Many would argue that wiring functions directly is an anti pattern. Makes it difficult to introduce changes down the road, for example.approach

Alternatives could be any indirect way of calling functions internally: a msg-driven approach, an API gateway or application balancer in front of functions...

What's your view on that architectural topic and how useful durable functions can be if in an indirect call approach?

 

It's true that Durable Functions, like AWS Step Functions, aren't going to be suitable for every scenario as they do create an explicit relationship between the functions used.

Some scenarios that they are valid for are things like sequential processing, waiting for human interaction or monitoring another system.

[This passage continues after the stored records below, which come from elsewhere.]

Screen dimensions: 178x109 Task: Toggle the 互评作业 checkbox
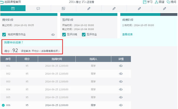pyautogui.click(x=84, y=34)
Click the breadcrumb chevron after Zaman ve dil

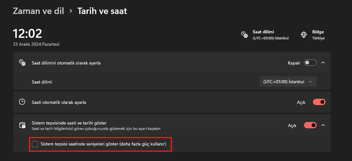pos(71,11)
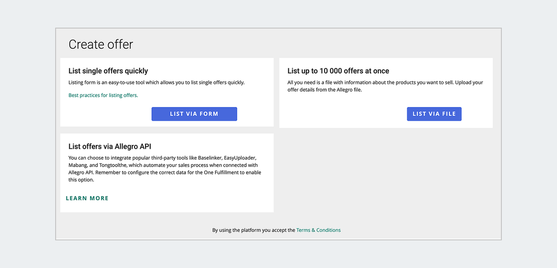Click the LIST VIA FORM button
The image size is (557, 268).
(194, 114)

Behind the scenes Durable Functions is using the approach you describe, using messages to do communication between the functions (using a combination of queues and table storage (in v2 the storage model is abstracted so you can swap that out)).

Now, it may seem like we're doing explicit linking of functions in the way they are called:

[<FunctionName("StartWorkflow")>]
let startWorkflow
    ([<HttpTrigger(AuthorizationLevel.Anonymous, "get", Route = "start/{input}")>] req : HttpRequest)
    ([<OrchestrationClient>] starter : DurableOrchestrationClient)
    input
    (logger : ILogger) =
    task {
        logger.LogInformation(sprintf "Starting a new workflow for %s" input)

        let! _ = starter.StartNewAsync(eventName, input)

        return OkResult()
    }

(snippet from my sample on GitHub)

But when we do starter.StartNewAsync(eventName, input) we are essentially dropping a message into a queue to be picked up by whomever is meant to listen to eventName.

This becomes even more powerful when we start looking at Entity Functions and start taking a more Actor-model approach to our architecture.